TASK GOAL: Below are entries to return in full. Keep each one exact.

(Stored data entries)
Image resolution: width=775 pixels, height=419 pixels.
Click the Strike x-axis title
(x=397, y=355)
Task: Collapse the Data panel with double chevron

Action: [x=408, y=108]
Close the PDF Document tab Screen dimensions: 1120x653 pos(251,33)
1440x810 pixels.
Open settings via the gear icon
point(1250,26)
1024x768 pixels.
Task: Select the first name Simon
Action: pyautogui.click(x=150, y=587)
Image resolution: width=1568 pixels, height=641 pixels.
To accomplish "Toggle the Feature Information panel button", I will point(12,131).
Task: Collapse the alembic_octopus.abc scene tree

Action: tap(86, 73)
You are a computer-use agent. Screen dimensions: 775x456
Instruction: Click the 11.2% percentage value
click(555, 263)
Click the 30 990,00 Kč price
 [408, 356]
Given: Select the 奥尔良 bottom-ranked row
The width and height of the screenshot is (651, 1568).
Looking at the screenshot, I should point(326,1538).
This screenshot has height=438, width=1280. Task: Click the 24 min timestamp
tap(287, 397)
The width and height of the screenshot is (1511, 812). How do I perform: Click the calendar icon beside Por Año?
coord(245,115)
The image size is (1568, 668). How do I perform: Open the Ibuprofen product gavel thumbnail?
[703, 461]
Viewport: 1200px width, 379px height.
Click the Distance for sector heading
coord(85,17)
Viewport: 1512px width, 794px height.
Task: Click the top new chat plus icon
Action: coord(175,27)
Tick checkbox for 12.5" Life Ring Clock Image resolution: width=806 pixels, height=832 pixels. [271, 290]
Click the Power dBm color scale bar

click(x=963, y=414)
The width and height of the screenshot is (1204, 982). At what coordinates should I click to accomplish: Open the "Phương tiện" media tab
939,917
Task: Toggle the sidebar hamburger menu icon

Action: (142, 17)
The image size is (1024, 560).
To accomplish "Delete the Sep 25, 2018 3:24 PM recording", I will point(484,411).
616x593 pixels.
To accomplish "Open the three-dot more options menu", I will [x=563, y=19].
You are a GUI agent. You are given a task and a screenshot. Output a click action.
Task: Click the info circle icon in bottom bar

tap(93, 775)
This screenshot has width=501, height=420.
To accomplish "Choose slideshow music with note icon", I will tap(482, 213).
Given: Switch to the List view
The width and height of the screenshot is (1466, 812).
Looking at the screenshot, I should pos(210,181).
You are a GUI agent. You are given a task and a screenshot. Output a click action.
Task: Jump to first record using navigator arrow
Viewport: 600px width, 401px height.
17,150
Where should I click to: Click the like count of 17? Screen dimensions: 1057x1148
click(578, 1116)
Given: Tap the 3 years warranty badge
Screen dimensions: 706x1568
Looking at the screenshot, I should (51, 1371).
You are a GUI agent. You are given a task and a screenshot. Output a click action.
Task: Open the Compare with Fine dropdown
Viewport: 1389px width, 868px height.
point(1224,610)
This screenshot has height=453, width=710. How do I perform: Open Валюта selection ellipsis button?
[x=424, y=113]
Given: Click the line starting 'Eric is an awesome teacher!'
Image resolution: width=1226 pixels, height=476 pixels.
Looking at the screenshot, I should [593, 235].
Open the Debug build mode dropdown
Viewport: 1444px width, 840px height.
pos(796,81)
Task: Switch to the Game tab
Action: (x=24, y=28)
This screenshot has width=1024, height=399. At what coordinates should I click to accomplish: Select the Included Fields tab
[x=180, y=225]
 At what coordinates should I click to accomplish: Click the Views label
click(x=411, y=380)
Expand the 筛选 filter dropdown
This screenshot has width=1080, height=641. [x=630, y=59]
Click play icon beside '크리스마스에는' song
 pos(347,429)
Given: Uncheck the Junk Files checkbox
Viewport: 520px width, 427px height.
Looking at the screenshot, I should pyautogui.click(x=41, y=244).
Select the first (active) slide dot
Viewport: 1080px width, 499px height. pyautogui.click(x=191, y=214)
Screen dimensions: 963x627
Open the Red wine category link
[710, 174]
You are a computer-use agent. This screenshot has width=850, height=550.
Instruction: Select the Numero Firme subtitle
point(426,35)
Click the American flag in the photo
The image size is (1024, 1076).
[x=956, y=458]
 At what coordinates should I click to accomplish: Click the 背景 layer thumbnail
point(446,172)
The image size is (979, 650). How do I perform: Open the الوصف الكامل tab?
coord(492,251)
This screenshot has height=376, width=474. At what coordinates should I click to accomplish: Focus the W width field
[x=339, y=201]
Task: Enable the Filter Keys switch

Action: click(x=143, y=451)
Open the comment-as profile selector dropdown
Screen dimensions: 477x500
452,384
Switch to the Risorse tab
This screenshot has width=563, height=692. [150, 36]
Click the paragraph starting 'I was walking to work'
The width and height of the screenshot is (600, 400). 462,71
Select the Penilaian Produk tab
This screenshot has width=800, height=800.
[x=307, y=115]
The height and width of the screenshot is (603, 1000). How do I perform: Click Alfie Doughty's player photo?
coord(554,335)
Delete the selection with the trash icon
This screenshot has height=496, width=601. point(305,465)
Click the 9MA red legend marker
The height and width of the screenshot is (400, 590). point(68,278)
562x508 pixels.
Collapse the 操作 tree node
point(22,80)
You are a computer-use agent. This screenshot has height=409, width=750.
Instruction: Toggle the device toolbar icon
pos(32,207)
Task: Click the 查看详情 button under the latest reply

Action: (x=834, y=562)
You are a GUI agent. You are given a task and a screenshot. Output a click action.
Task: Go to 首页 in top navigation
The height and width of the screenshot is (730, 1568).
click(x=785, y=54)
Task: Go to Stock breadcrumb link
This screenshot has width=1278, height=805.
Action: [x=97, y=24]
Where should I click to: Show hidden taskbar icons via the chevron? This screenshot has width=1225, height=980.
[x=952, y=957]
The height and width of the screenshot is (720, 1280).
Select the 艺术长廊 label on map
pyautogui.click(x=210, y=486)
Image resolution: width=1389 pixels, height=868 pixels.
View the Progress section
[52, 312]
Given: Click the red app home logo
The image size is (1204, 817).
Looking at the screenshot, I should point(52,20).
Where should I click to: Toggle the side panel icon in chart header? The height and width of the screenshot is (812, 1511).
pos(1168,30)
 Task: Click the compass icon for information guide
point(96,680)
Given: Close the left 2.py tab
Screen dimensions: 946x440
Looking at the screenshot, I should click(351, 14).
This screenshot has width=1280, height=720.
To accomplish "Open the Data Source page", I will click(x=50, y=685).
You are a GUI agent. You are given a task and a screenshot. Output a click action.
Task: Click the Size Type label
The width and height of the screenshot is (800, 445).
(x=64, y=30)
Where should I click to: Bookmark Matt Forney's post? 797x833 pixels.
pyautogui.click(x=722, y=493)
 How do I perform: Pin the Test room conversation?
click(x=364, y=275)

SOLVED EXERCISE:
Image resolution: width=775 pixels, height=419 pixels.
Click the Strike x-axis title
(x=397, y=355)
Task: Collapse the Data panel with double chevron

Action: [x=408, y=108]
Close the PDF Document tab Screen dimensions: 1120x653 pos(251,33)
1440x810 pixels.
Open settings via the gear icon
point(1250,26)
1024x768 pixels.
Task: Select the first name Simon
Action: pyautogui.click(x=150, y=587)
Image resolution: width=1568 pixels, height=641 pixels.
To accomplish "Toggle the Feature Information panel button", I will point(12,131).
Task: Collapse the alembic_octopus.abc scene tree

Action: tap(86, 73)
You are a computer-use agent. Screen dimensions: 775x456
Instruction: Click the 11.2% percentage value
click(555, 263)
Click the 30 990,00 Kč price
 [408, 356]
Given: Select the 奥尔良 bottom-ranked row
The width and height of the screenshot is (651, 1568).
Looking at the screenshot, I should point(326,1538).
This screenshot has height=438, width=1280. Task: Click the 24 min timestamp
tap(287, 397)
The width and height of the screenshot is (1511, 812). How do I perform: Click the calendar icon beside Por Año?
coord(245,115)
The image size is (1568, 668). How do I perform: Open the Ibuprofen product gavel thumbnail?
[703, 461]
Viewport: 1200px width, 379px height.
Click the Distance for sector heading
coord(85,17)
Viewport: 1512px width, 794px height.
Task: Click the top new chat plus icon
Action: coord(175,27)
Tick checkbox for 12.5" Life Ring Clock Image resolution: width=806 pixels, height=832 pixels. [271, 290]
Click the Power dBm color scale bar

click(x=963, y=414)
The width and height of the screenshot is (1204, 982). At what coordinates should I click to accomplish: Open the "Phương tiện" media tab
939,917
Task: Toggle the sidebar hamburger menu icon

Action: (142, 17)
The image size is (1024, 560).
To accomplish "Delete the Sep 25, 2018 3:24 PM recording", I will point(484,411).
616x593 pixels.
To accomplish "Open the three-dot more options menu", I will [x=563, y=19].
You are a GUI agent. You are given a task and a screenshot. Output a click action.
Task: Click the info circle icon in bottom bar

tap(93, 775)
This screenshot has width=501, height=420.
To accomplish "Choose slideshow music with note icon", I will tap(482, 213).
Given: Switch to the List view
The width and height of the screenshot is (1466, 812).
Looking at the screenshot, I should pos(210,181).
You are a GUI agent. You are given a task and a screenshot. Output a click action.
Task: Jump to first record using navigator arrow
Viewport: 600px width, 401px height.
17,150
Where should I click to: Click the like count of 17? Screen dimensions: 1057x1148
click(578, 1116)
Given: Tap the 3 years warranty badge
Screen dimensions: 706x1568
Looking at the screenshot, I should (51, 1371).
You are a GUI agent. You are given a task and a screenshot. Output a click action.
Task: Open the Compare with Fine dropdown
Viewport: 1389px width, 868px height.
point(1224,610)
This screenshot has height=453, width=710. How do I perform: Open Валюта selection ellipsis button?
[x=424, y=113]
Given: Click the line starting 'Eric is an awesome teacher!'
Image resolution: width=1226 pixels, height=476 pixels.
Looking at the screenshot, I should [593, 235].
Open the Debug build mode dropdown
Viewport: 1444px width, 840px height.
pos(796,81)
Task: Switch to the Game tab
Action: (x=24, y=28)
This screenshot has width=1024, height=399. At what coordinates should I click to accomplish: Select the Included Fields tab
[x=180, y=225]
 At what coordinates should I click to accomplish: Click the Views label
click(x=411, y=380)
Expand the 筛选 filter dropdown
This screenshot has width=1080, height=641. [x=630, y=59]
Click play icon beside '크리스마스에는' song
 pos(347,429)
Given: Uncheck the Junk Files checkbox
Viewport: 520px width, 427px height.
Looking at the screenshot, I should pyautogui.click(x=41, y=244).
Select the first (active) slide dot
Viewport: 1080px width, 499px height. pyautogui.click(x=191, y=214)
Screen dimensions: 963x627
Open the Red wine category link
[710, 174]
You are a computer-use agent. This screenshot has width=850, height=550.
Instruction: Select the Numero Firme subtitle
point(426,35)
Click the American flag in the photo
The image size is (1024, 1076).
[x=956, y=458]
 At what coordinates should I click to accomplish: Click the 背景 layer thumbnail
point(446,172)
The image size is (979, 650). How do I perform: Open the الوصف الكامل tab?
coord(492,251)
This screenshot has height=376, width=474. At what coordinates should I click to accomplish: Focus the W width field
[x=339, y=201]
Task: Enable the Filter Keys switch

Action: click(x=143, y=451)
Open the comment-as profile selector dropdown
Screen dimensions: 477x500
452,384
Switch to the Risorse tab
This screenshot has width=563, height=692. [150, 36]
Click the paragraph starting 'I was walking to work'
The width and height of the screenshot is (600, 400). 462,71
Select the Penilaian Produk tab
This screenshot has width=800, height=800.
[x=307, y=115]
The height and width of the screenshot is (603, 1000). How do I perform: Click Alfie Doughty's player photo?
coord(554,335)
Delete the selection with the trash icon
This screenshot has height=496, width=601. point(305,465)
Click the 9MA red legend marker
The height and width of the screenshot is (400, 590). point(68,278)
562x508 pixels.
Collapse the 操作 tree node
point(22,80)
You are a computer-use agent. This screenshot has height=409, width=750.
Instruction: Toggle the device toolbar icon
pos(32,207)
Task: Click the 查看详情 button under the latest reply

Action: (x=834, y=562)
You are a GUI agent. You are given a task and a screenshot. Output a click action.
Task: Go to 首页 in top navigation
The height and width of the screenshot is (730, 1568).
click(x=785, y=54)
Task: Go to Stock breadcrumb link
This screenshot has width=1278, height=805.
Action: [x=97, y=24]
Where should I click to: Show hidden taskbar icons via the chevron? This screenshot has width=1225, height=980.
[x=952, y=957]
The height and width of the screenshot is (720, 1280).
Select the 艺术长廊 label on map
pyautogui.click(x=210, y=486)
Image resolution: width=1389 pixels, height=868 pixels.
View the Progress section
[52, 312]
Given: Click the red app home logo
The image size is (1204, 817).
Looking at the screenshot, I should point(52,20).
Where should I click to: Toggle the side panel icon in chart header? The height and width of the screenshot is (812, 1511).
pos(1168,30)
 Task: Click the compass icon for information guide
point(96,680)
Given: Close the left 2.py tab
Screen dimensions: 946x440
Looking at the screenshot, I should click(351, 14).
This screenshot has width=1280, height=720.
To accomplish "Open the Data Source page", I will click(x=50, y=685).
You are a GUI agent. You are given a task and a screenshot. Output a click action.
Task: Click the Size Type label
The width and height of the screenshot is (800, 445).
(x=64, y=30)
Where should I click to: Bookmark Matt Forney's post? 797x833 pixels.
pyautogui.click(x=722, y=493)
 How do I perform: Pin the Test room conversation?
click(x=364, y=275)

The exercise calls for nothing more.